The supermarket chain is launching an initiative called “Shop Smart, Cook Savvy” to help families better understand the cost of cooking amid rising bills.

The managing director said families could save up to £600 a year by using microwaves or slow cookers.

His comments were in stark contrast to a government minister who said they would not be telling families to turn off appliances to save money or prevent blackouts.

Walker told LBC: “We’ve looked at ways that people can cook savvier. We’ve done some research and there’s savings of over £600 every year for the average family if they just use low energy appliances, things like air fryers...microwaves, slow cookers, things like that.

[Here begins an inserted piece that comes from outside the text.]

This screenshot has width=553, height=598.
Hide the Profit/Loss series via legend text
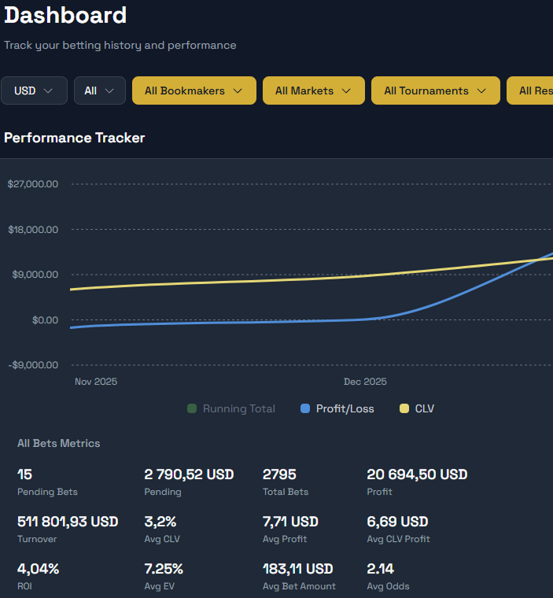pyautogui.click(x=345, y=408)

“So there’s an awful lot of different ways and that can be lower energy use appliances, but also it can be batch cooking.

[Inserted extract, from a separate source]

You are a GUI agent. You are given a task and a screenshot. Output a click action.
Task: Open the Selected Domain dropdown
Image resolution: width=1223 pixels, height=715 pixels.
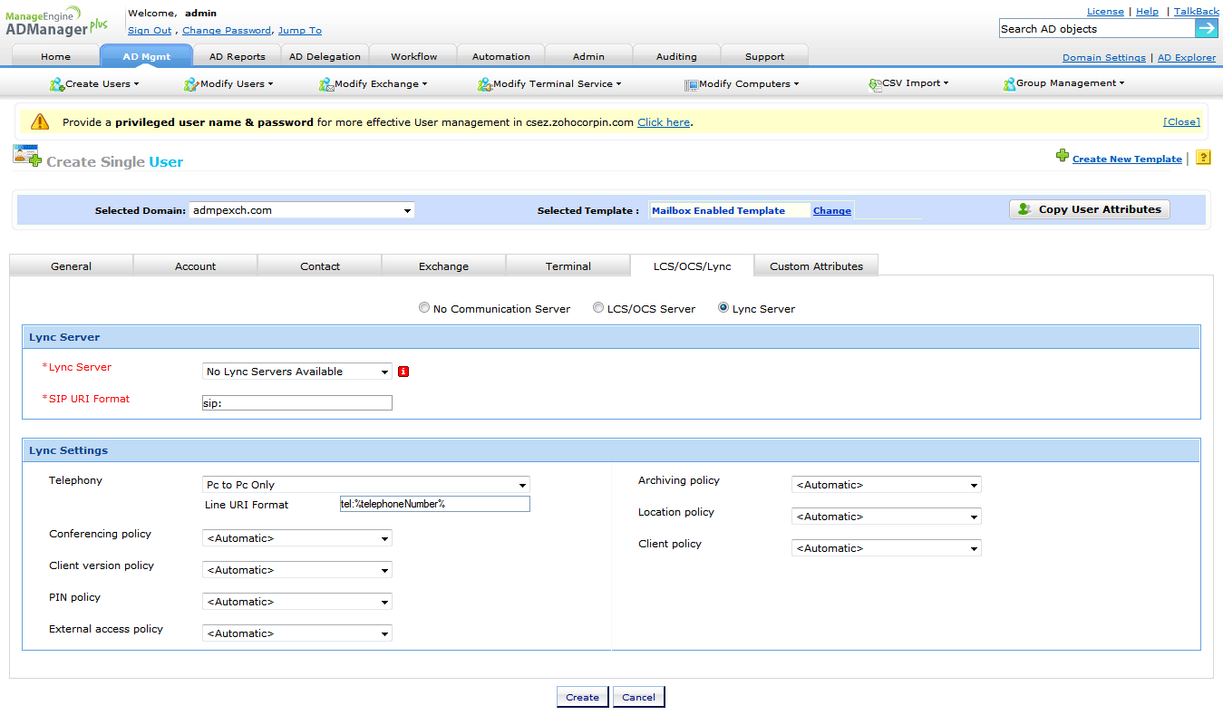[x=302, y=210]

“And then of course you’ve got simply buying frozen. I know I would say this, but that is a way to save money.”

Asked what impact the cost of energy was having on Iceland, he replied: “It’s definitely something we need to talk about because whilst rightly there’s been a lot of focus on consumers struggling with energy bills, actually business is crippled by it. We will be okay, we’re a £4 billion turnover business. We’ve got cash reserves, but our operational energy increases are going through the roof.

“We’ve got a lot of fridges and freezers, we’ve got 1,000 stores. Last year, our energy bill was £60 million, but this year it will be many times more and it’s exceptionally difficult to to manage.

“I dread to think the smaller to medium sized businesses, who are maybe not as financially robust, just how much they’re struggling.

“The government urgently needs to help business as well because ultimately it will translate through to bankruptcies, job losses and higher prices at the shelf as well.”

Chloe Smith, minister for disabled people, suggested that the government would not be offering advice to the public on how to get through the coming months as costs rise and inflation surges.

Appearing on LBC, she was pressed on suggestions about batch cooking and offered the example of debates in Germany over speed limits on motorways.

“I don’t think you’ll find the government giving out tips of that kind,” she said.

“I think the government will be looking in terms of the broader policy that would be appropriate for a government to look at.”

Smith also swerved questions over freezing the energy price cap, suggesting they were “short term solutions only”.

This is despite a number of energy firms calling for a bills freeze this winter as the price cap is set to soar.

Ofgem will announce the next increase to its energy price cap this Friday, with analysts expecting it to soar to £3,554 in October.

Some expect they will top £5,300 annually in April next year, a massive increase from previous predictions.